-- PASSAGE FOR REVIEW --
--- START ---
It is because of the existence of these unjust immigration laws, human beings are morally obliged to commit acts of conscientious rebellion. People engage in sham marriages as a form of rebellion. We may see it as a demonstration of our human rights, but in the eyes of the government, it is just another crime; “a threat to U.S. national security, financial institutions and the integrity of the immigration system.” Yet, people still enter into a fake marriage being aware that both the foreign national and the U.S. citizen can get a sentence of up to five years in prison and a fine of up to $250,000 (and deportation for the immigrant, of course). Martin Luther King, Jr. once said, “an individual who breaks a law that conscience tells him is unjust, and who willingly accepts the penalty of imprisonment in order to arouse the conscience of the community over its injustice, is in reality expressing the highest respect for the law.”
This is the modern-day representation of the Underground Railroad. Immigrants are the fugitive “passengers” running away from their country of origin trying to find a “shelter” (sham marriage) with the help of a “station master” U.S. citizen who helps them become free, whatever that might entail. Just as people in the era of slavery had a moral obligation to help enslaved people escape through a metaphorical Underground Railroad, people today have a moral obligation to enter into a sham marriage in order to help immigrants to remain in the country.
Humanity is characterized by love and compassion. We are all human beings. We all have sentiments. We cry, laugh, scream, and love together. By the mere fact of sharing a place on Earth and building relationships with one another, we take on the obligation to offer a helping hand to those in need and to develop a sense of solidarity. As the Scottish philosopher W.D. Ross once reflected, our moral duties arise out of our relationships with other people. All it takes is a look at the man or woman in the mirror to make the world a better place.
--- END ---
-- WORK TO COMPLETE --
A. According to the passage on sham marriages, what is the largest fine that the foreign national or the U.S. citizen can receive?
B. Reproduce the stretch of the passage on sham marriages that starts with the words "Humanity is characterized" and ends with "a better place.".

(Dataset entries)
--- START ---
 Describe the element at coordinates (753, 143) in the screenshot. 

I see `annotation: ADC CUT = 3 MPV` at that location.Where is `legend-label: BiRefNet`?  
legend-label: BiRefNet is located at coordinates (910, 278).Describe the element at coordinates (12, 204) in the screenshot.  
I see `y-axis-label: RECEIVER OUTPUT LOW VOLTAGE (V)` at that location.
--- END ---
-- SOLUTIONS BY TASK --
A. A fine of up to $250,000.

B.
Humanity is characterized by love and compassion. We are all human beings. We all have sentiments. We cry, laugh, scream, and love together. By the mere fact of sharing a place on Earth and building relationships with one another, we take on the obligation to offer a helping hand to those in need and to develop a sense of solidarity. As the Scottish philosopher W.D. Ross once reflected, our moral duties arise out of our relationships with other people. All it takes is a look at the man or woman in the mirror to make the world a better place.